A Organização Mundial da Saúde (OMS) estima que as doenças transmitidas por vetores causam mais de 700 mil mortes por ano e representam mais de 17% de todas as doenças infecciosas que acometem seres humanos.
Nesse cenário, os mosquitos são um dos personagens que mais recebem o papel de vilão e, muitas vezes, são tratados como elementos que precisam ser eliminados. Mas acabar com a espécie não é uma realidade possível e, mesmo que fosse, causaria desequilíbrio natural considerável.
“Eu acho que a principal questão é exatamente essa. Um dos fatores que têm contribuído para esse aumento é o erro conceitual de atribuir ao mosquito a responsabilidade pela transmissão das doenças”, afirma Denise Valle, pesquisadora do laboratório de Medicina Experimental e Saúde do Instituto Oswaldo Cruz, ao podcast Repórter SUS.

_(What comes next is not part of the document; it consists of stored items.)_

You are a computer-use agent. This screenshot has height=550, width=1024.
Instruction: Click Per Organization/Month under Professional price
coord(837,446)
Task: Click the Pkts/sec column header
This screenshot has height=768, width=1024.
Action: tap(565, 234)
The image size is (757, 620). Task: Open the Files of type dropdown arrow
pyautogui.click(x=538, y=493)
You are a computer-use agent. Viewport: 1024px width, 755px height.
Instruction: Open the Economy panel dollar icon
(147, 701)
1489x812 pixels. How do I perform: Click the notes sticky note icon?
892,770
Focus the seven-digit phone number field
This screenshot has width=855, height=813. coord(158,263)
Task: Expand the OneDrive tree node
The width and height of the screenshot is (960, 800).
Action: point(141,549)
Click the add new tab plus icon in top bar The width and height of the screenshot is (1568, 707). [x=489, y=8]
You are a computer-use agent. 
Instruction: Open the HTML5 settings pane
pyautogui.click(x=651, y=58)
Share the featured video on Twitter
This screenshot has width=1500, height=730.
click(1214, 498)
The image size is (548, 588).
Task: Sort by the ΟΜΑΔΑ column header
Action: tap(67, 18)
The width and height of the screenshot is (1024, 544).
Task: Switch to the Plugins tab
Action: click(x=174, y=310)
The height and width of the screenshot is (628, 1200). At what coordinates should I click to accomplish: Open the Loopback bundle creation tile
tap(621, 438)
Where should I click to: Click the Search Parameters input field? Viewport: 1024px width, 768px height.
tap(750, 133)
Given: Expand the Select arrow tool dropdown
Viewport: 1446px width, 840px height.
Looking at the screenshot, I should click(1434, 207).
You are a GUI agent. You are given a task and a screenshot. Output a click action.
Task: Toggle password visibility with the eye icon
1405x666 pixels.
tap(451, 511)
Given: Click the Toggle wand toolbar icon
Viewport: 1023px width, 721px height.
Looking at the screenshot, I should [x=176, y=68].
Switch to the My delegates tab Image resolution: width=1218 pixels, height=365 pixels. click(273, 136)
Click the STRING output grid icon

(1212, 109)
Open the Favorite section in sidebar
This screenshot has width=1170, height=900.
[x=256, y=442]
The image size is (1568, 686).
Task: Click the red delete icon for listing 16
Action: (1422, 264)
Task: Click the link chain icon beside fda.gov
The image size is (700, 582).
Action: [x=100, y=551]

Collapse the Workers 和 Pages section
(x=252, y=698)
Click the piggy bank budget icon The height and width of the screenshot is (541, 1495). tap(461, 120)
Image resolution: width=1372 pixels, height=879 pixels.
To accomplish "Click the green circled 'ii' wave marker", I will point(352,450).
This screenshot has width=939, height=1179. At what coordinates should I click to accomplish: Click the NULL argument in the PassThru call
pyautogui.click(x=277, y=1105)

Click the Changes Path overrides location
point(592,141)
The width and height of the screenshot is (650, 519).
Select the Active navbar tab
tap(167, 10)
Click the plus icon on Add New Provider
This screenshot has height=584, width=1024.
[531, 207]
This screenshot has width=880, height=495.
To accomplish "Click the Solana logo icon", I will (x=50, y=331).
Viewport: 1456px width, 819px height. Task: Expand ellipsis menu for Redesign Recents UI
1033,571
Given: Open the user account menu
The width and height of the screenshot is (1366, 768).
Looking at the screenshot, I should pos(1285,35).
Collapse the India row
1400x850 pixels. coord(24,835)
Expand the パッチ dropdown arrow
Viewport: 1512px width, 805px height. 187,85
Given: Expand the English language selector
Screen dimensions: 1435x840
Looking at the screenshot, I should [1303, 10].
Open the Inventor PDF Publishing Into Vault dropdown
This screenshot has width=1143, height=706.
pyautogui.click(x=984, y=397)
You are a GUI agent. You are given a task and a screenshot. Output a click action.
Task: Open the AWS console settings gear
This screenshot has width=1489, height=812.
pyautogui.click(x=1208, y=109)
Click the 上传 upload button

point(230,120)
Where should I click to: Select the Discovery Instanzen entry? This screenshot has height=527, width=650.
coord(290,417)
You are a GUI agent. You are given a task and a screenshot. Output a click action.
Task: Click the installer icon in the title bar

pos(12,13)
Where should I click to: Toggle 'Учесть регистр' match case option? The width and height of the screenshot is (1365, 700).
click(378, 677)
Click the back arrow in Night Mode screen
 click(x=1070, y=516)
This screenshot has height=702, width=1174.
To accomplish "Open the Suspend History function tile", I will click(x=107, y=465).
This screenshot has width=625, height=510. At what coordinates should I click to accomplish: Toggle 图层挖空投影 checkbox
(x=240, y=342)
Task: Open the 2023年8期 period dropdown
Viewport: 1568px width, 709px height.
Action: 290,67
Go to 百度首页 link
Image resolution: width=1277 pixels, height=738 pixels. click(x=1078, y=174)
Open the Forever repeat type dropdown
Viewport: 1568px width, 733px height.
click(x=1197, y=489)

No episódio sobre o Dia Mundial do Mosquito, 20 de agosto, ela fala sobre a relação entre o aumento de casos de arboviroses e as mudanças climáticas, a destruição ambiental, a invasão de habitats naturais e as estruturas urbanizatórias precárias. Doenças como dengue, zika, chikungunya, malária e febre do oropouche são, cada vez mais, um problema de saúde pública no Brasil e no mundo.
As alterações no clima proporcionam a proliferação de mosquitos e o aumento das temperaturas médias acelera o ciclo de vida do inseto e dos vírus. Eventos extremos, como inundações, criam mais locais para a reprodução. O desmatamento, por sua vez, fragmenta habitats naturais e empurra esses vetores para áreas urbanas. A falta de saneamento básico e tratamento de água completa o ciclo, transformando as cidades em grandes criadouros.
“O mosquito é visto como inimigo público número um, mas, na prática, ele é o melhor amigo do homem. Ele é um mosquito pet, quase um animal doméstico, porque criamos as condições propícias para ele estar junto conosco”, alerta Denise Valle.
Historicamente, o Brasil já obteve sucesso na erradicação de vetores, como o Anopheles gambiae, responsável pela malária africana na década de 30. Esse feito, no entanto, gerou a falsa impressão de que o combate químico e a erradicação seriam a solução para todos os mosquitos.
A realidade do Aedes aegypti, um mosquito doméstico e altamente adaptável, demonstra o contrário. O uso indiscriminado de inseticidas, que já esteve muito presente nas políticas públicas, não elimina a população, mas seleciona os mais resistentes, tornando a estratégia ineficaz a longo prazo.
A pesquisadora enfatiza que a solução passa por uma mudança de conduta e uma visão integrada da saúde pública. A responsabilidade não pode recair apenas sobre os agentes de saúde, mas envolve também questões ambientais, educacionais, econômicas e de desenvolvimento. “Não é uma questão de combate, mas é uma questão de conduta, né?”